Imagine the surprise of some local construction workers in Poland, minding their own business and doing their jobs, when suddenly they happen upon an ancient burial ground… but not just any burial ground, of course. These… were vampire burials.
Four skeletons were found at the site in Gliwice, and all four individuals had been buried with the head cut off and placed between the legs. Polish folk beliefs from this area state that placing a deceased individual’s head between the legs for burial would prevent a potential vampire from finding its way through the ground’s surface and back to the living world. Apparently the vampire would be so preoccupied with finding its head, it wouldn’t bother anyone else.
Archaeologist for the dig, Dr. Jacek Pierzak, told a Polish newspaper that “it’s very difficult to tell when these burials were carried out,” though preliminary thoughts are that the burials took place during the early modern period (Late Middle Ages through to around 1800). Tests will be conducted on the skeletal remains to determine a more precise date.
None of the bodies were buried with any goods or objects—which is quite unusual, and further supports the assertion that the individuals were buried in accordance with folkloric beliefs for preventing alleged vampires from rising and attacking the locals.
The last known instance of a vampire burial in Poland, according to the archaeological record, was found in 1914—and again, the deceased had been decapitated and the skull buried between the knees.
It’s not just senators in modern-day governments who appear to sit around and do nothing, angering taxpayers with their seeming lack of effort to do anything other than collect a paycheque.
No, in fact, senators throughout history have been the targets of angry citizens… such as the Roman senator Fistus. In ancient Rome, the senate was a very wealthy establishment, and for some time, held a considerable amount of power.
The Roman senator Fistus was likely an individual of great wealth, and perhaps due to some decision he made—or didn’t make?—he was cursed. Literally! A 1,600-year-old curse tablet, acquired by the Museo Arcaheological Civico di Bologna (Italy) in the late 19th century, was recently deciphered by Celia Sanchez Natalias of the University of Zaragoza.
Whoever wrote the curse definitely had no qualms about expressing their hatred for the senator. The Latin expression for “crush” is used four times in the curse:
“Crush, kill Fistus the senator … may Fistus dilute, languish, sink, and may all his limbs dissolve…”
It’s arguably worse than a present-day attack ad! And the wording is interestingly Greek in form.
The lead tablet containing the curse shows a depiction of the Greek goddess Hecate, who has serpents in her hair and an eight-pointed star covering her delicate lady parts.
Hecate is also directly invocated on the tablet… and sadly enough, we may never know if the senator got what the angry party believed he deserved!
According to a study by the University of Chile in Santiago, the hair of mummies from the site of San Pedro de Atacama in Chile has revealed that the ancient people living here between 100 B.C. and 1450 A.D. had a tough time kicking their nicotine habit.
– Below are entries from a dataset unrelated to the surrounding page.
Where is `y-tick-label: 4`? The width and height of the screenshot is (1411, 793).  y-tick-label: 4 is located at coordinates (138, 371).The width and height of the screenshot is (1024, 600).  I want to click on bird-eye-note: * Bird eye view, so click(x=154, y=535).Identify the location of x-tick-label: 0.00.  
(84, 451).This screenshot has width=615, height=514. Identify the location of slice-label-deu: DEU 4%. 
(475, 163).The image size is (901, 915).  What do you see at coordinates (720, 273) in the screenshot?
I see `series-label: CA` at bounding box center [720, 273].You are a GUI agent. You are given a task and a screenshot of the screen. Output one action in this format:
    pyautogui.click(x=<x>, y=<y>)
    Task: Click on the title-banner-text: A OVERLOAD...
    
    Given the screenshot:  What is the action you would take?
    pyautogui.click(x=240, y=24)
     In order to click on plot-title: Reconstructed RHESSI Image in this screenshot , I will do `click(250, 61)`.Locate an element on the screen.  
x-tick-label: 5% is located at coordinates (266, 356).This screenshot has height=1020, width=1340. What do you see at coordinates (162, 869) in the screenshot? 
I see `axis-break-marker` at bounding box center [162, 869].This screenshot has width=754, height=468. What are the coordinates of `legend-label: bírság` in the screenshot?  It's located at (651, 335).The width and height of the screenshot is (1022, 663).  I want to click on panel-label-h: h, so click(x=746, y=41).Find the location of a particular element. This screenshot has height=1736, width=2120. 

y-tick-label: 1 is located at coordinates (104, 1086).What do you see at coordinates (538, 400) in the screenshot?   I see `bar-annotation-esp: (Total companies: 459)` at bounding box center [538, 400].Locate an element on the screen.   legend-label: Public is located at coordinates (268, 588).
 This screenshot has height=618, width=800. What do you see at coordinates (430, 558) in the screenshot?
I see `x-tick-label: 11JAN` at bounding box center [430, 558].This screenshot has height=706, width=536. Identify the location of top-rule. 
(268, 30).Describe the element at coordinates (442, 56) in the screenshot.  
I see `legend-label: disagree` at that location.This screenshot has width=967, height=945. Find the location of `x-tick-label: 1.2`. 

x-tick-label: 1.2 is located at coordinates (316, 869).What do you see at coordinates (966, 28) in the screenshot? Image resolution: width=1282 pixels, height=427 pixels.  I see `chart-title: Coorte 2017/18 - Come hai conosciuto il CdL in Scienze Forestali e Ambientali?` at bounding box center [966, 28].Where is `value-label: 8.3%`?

Popular theories on the people in this region, prior to the study, centered around a short-stinted use of tobacco that led to a greater use of snuffed hallucinogens—but it looks like this new finding refutes that theory rather soundly.
The hair of the mummies showed that nicotine consumption was all-encompassing in terms of the population, with no variation according to wealth or social status. Everyone smoked!
The hair samples came from 56 mummies that were excellently preserved due to the dryness of the soil and high soil salinity in the Atacama Desert. Various objects were buried with the mummies—jewelry, weapons, ceramics, textiles, metals, and various snuffing paraphernalia such as tubes and mortars—and these objects provided researchers with information on the social standing & wealth of each individual.
Nicotine was found in the hair of 35 mummies whose ages at burial ranged from young to old, and the traces of nicotine were unrelated to the snuffing paraphernalia also found buried within the tombs.
While there’s not a whole lot to say about the find as of yet, preliminary thoughts on the unexpected “everyone smoked!” discovery seem to simply be that this pre-Hispanic society wasn’t stratified by the use of nicotine—everyone used it, regardless of social standing, for hundreds of years.
More results on the mummies will be published this October in the Journal of Archaeological Science.